Fall 2015

Passionate about Optics

Arizona NOW gift impact

It was a dream come true when I received my acceptance letter last year from the University of Arizona’s College of Optical Sciences. There are only a dozen schools in the United States with a graduate degree program in optics, and the UA is internationally recognized as the largest and highest-rated program.

Without a doubt, the UA was my school of choice.  

Weeks after getting my acceptance letter, I was surprised and grateful to hear I would receive a Friends of Tucson Optics Scholarship. Apart from being able to buy a new computer, software, and textbooks, I also wouldn’t have to worry about working a part-time job or teaching to pay for living expenses. It was a gift of economic stability. 
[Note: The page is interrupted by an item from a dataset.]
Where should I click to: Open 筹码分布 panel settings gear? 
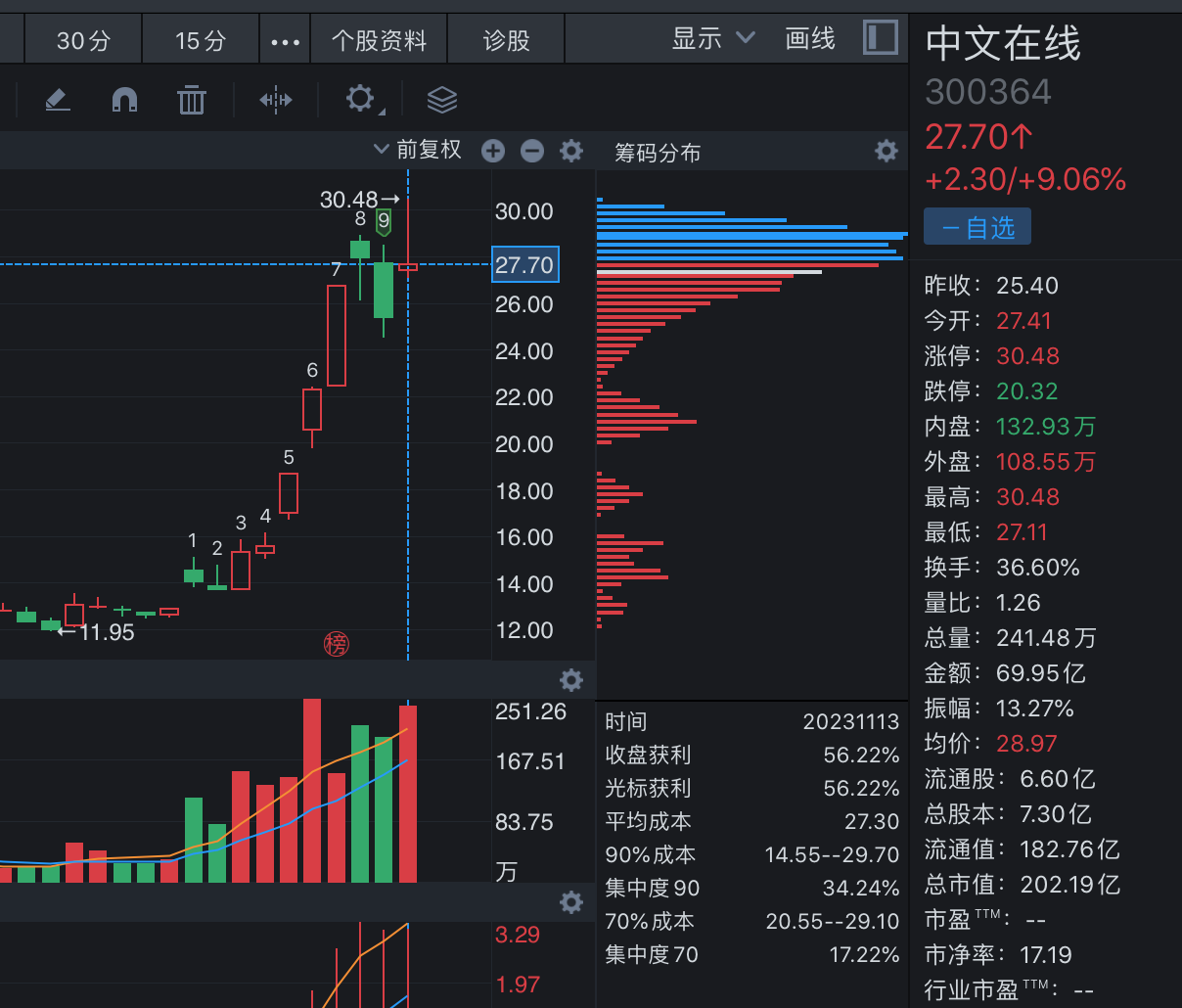pos(886,151)
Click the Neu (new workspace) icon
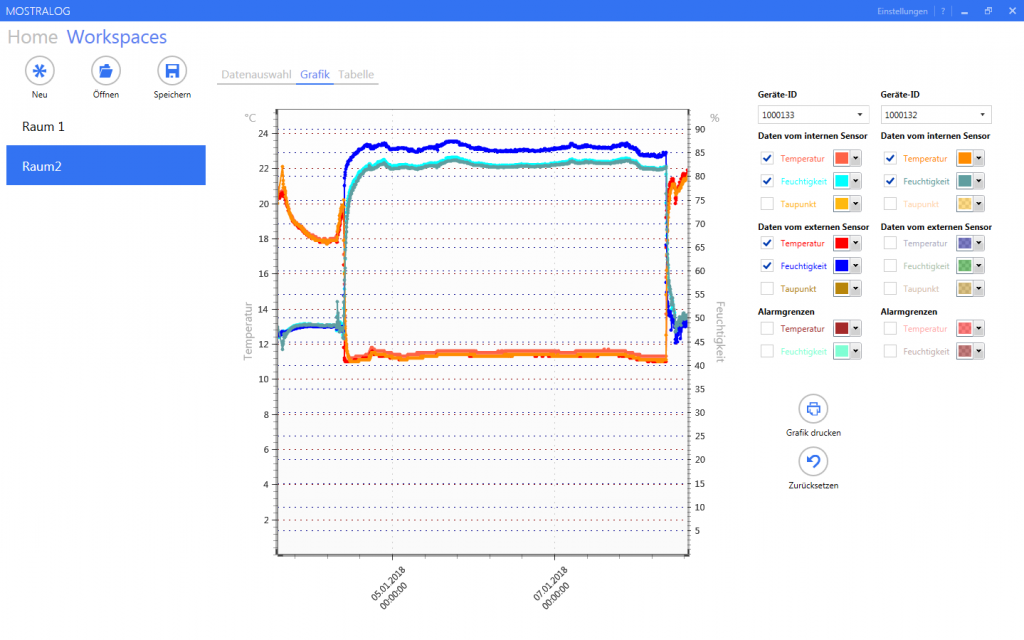The width and height of the screenshot is (1024, 640). click(x=39, y=71)
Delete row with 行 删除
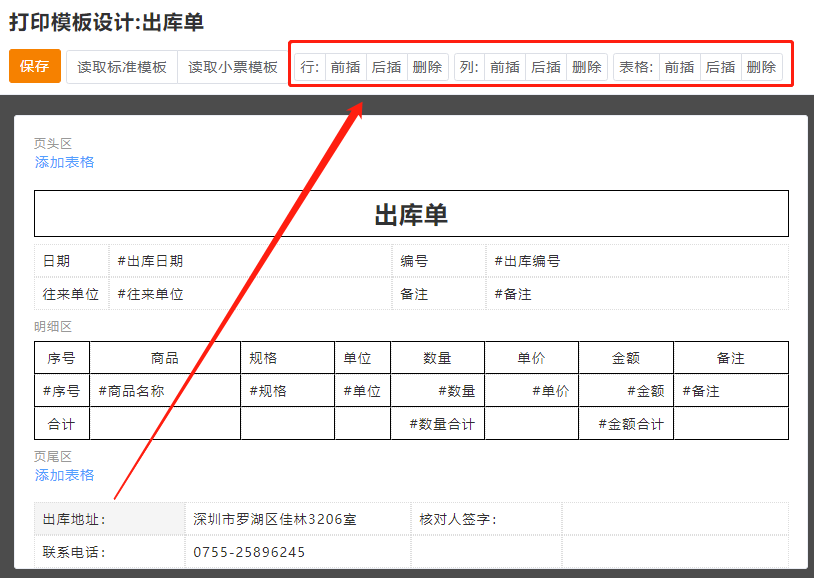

Today, I am entirely focused on a research project with Robert Norwood, who has been a great mentor. We are working on creating a more efficient system for collecting heat and converting sunlight into solar energy using a solar concentrator, which is a type of lens for focusing light. Our hope is to double the output of solar energy currently obtained through photovoltaic solar panels. My experience has been amazing and I have learned so much from Norwood, the other professors, and my colleagues. 

My passion for optics comes from its practical application. You can find a need for optics in almost every industry. I have an open mind about my future, but I know it will involve applying my knowledge of optics to conduct research and create new technology for the benefit of everyone.   

Liliana Ruiz Diaz is a graduate research assistant in the College of Optical Sciences. The Friends of Tucson Optics Scholarship is one of 27 new scholarships created because of the generosity of James Wyant, professor emeritus and founding dean of the college, who matched gifts at a four-to-one rate, giving $10 million alongside $2.5 million from more than 270 donors. The scholarship provides tuition funding and a $20,000 stipend to first-year graduate students.